O ideal é preparar o espectador para o acontecimento embutindo o
set-up de forma subtil, quiçá, camuflado na acção. Bom exemplo de
set-up:
Condenados de Shawshank. O
climax foi meticulosamente ocultado, com a preparação misturada na acção. E de repente um bom filme, tornou-se numa obra-prima.
Caracterização das personagens. Produção e banda Sonora
A banda sonora pode ocultar ou antecipar os acontecimentos ou
identificar quem é o vilão. Para experimentar um filme de terror com
spoilers, basta ver o filme sem volume. Perdendo a intensidade da banda sonora a
surpresa deixa de ter impacto.
Mas o maior problema está com a anunciação apoteótica dos vilões, sobretudo pela caracterização.
Exemplos:
Novelas e filmes portugueses ou filmes para crianças.
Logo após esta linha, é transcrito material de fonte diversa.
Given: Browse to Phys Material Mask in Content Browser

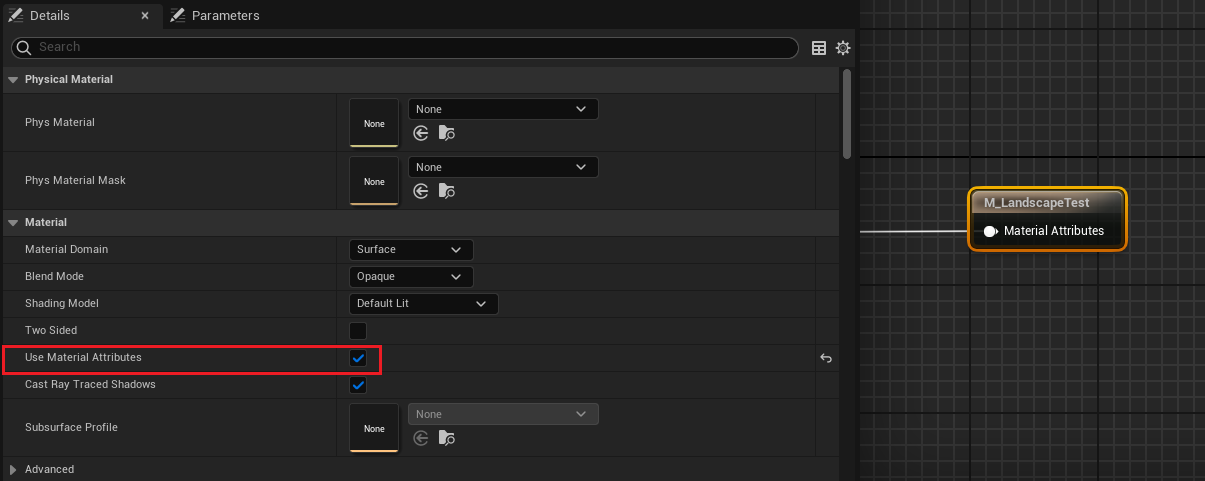Looking at the screenshot, I should pos(447,191).
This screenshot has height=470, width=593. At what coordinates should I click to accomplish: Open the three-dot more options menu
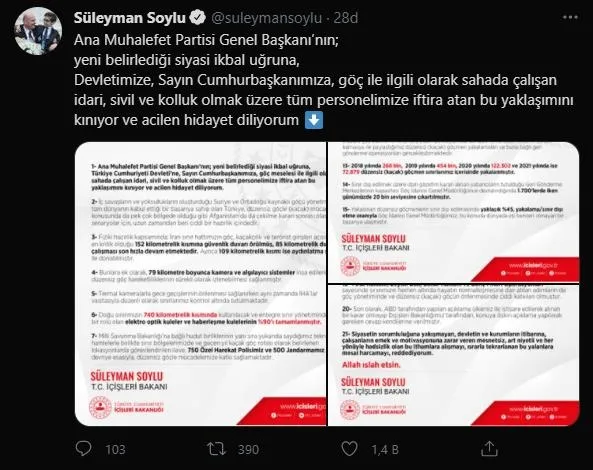coord(570,17)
Basta ver cinco
minutos de uma novela qualquer para saber quem são os bons e os maus da
fita, a crítica não vai para os nossos argumentistas, mas para a
deprimente caracterização, banda sonora e actores que fazem questão de
distinguir as intenções das personagens. O mesmo aplica-se a filmes
infantis, como
Ella Encantada ou
Enchanted. É insultuoso para com o público (infantil ou não) pressupor que não é capaz de distinguir o vilão e o herói.
Bons actores em personagens secundárias
Muitas vezes o
casting indicia imediatamente o que vai
acontecer. Quando não sabemos quem é o assassino, basta identificar
entre o lote de suspeitos, qual é o actor mais conceituado, capaz de
aguentar uma cena final.
Exemplo: Ewan McGregor em
Anjos e Demónios e
Stellan Skarsgård em
The Girl With The Dragon Tatoo.
A Realização
A realização é o elemento chave do filme. Apesar de todos os
elementos identificados nos tópicos anteriores estarem relacionados com a
realização, há questões visuais que podem precipitar o
spoiler.
Um simples contrapicado pode transmitir poder, um picado poderá ser
interpretado como fragilidade… são técnicas que exacerbam posturas e
estados de espirito que pronunciam acontecimentos e relações. Quando os
enquadramentos e a direcção de fotografia privilegia uma personagem,
situação, objecto ou cenário em detrimento de outros, podemos
identificar o potencial
spoiler. Exemplo:
insert (muito grande plano de um objecto) do aparelho de respiração aquática no filme
Sherlock Holmes: A Game of Shadows. O pecado não foi cometido pelo guião, mas pela opção de
Guy Ritchie de disparar o utensilio para os nossos olhos, adiantando que haveria uma cena que iria envolver potencial afogamento.
Felizmente emergem filmes com narrativas originais,
twists
surpreendentes, técnicas pioneiras de narrativa, intenções camufladas
em acção e decisões que mantêm o desfecho da história incógnito até ao
climax do filme. Um grande bem-haja para os responsáveis de filmes como
Saw,
Memento,
Cloud Atlas e
Sete Pecados Mortais.
Há algum
spoiler que não tenha sido identificado? Qual foi o filme que mais vos surpreendeu? Está aberto o debate.